Tapi demi bisa ikut membangun bangsa, insan pers itu sendiri juga harus “bahagia” lahir bathin. Mulai dari keperluan kesejahteraan berupa gaji layak, sampai perlindungan dalam pekerjaan.
Di Indonesia sendiri ada jutaan wartawan yang sedikitnya tergabung di 1.178 perusahaan pers yang terdaftar di Dewan Pers. Mulai dari wartawan yang urusannya hiburan, hingga wartawan politik.
Tak jarang, si wartawan kadang mempertaruhkan nyawanya saat bertugas.
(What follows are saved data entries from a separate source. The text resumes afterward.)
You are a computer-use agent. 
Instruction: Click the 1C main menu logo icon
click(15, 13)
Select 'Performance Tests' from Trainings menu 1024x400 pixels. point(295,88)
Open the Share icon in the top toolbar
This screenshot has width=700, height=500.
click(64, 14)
Nyawanya acap terancam, bukan hanya keadaan alam, tapi juga karena bentuk kekerasan.
Tentu pemirsa sering mendengar terjadinya kekerasan terhadap wartawan oleh oknum-oknum aparat TNI-Polri. Ini yang kemudian harus jadi perhatian dan kalaupun mustahil dinihilkan peristiwanya tahun ini, setidaknya diminimalisir agar tak terulang seperti tahun-tahun sebelumnya.
Kembali penulis tegaskan, semoga ini jadi bahan evaluasi dan perhatian dalam rangka Hari Pers Nasional tahun ini yang perayaannya, digelar di Ambon, Maluku dan sudah dihelat sejak tanggal 5 Februari hingga hari ini. Selamat Hari Pers Nasional!